**PROVIDED RECORDS**:
*** Begin section ***
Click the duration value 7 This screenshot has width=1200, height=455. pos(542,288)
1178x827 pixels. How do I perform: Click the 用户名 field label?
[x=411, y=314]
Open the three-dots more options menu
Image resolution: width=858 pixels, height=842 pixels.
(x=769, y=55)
*** End section ***
**ASSIGNED TASK**: Each line above is to be restated exactly.

**ANSWER TO THIS TASK**:
Click the duration value 7 This screenshot has width=1200, height=455. pos(542,288)
1178x827 pixels. How do I perform: Click the 用户名 field label?
[x=411, y=314]
Open the three-dots more options menu
Image resolution: width=858 pixels, height=842 pixels.
(x=769, y=55)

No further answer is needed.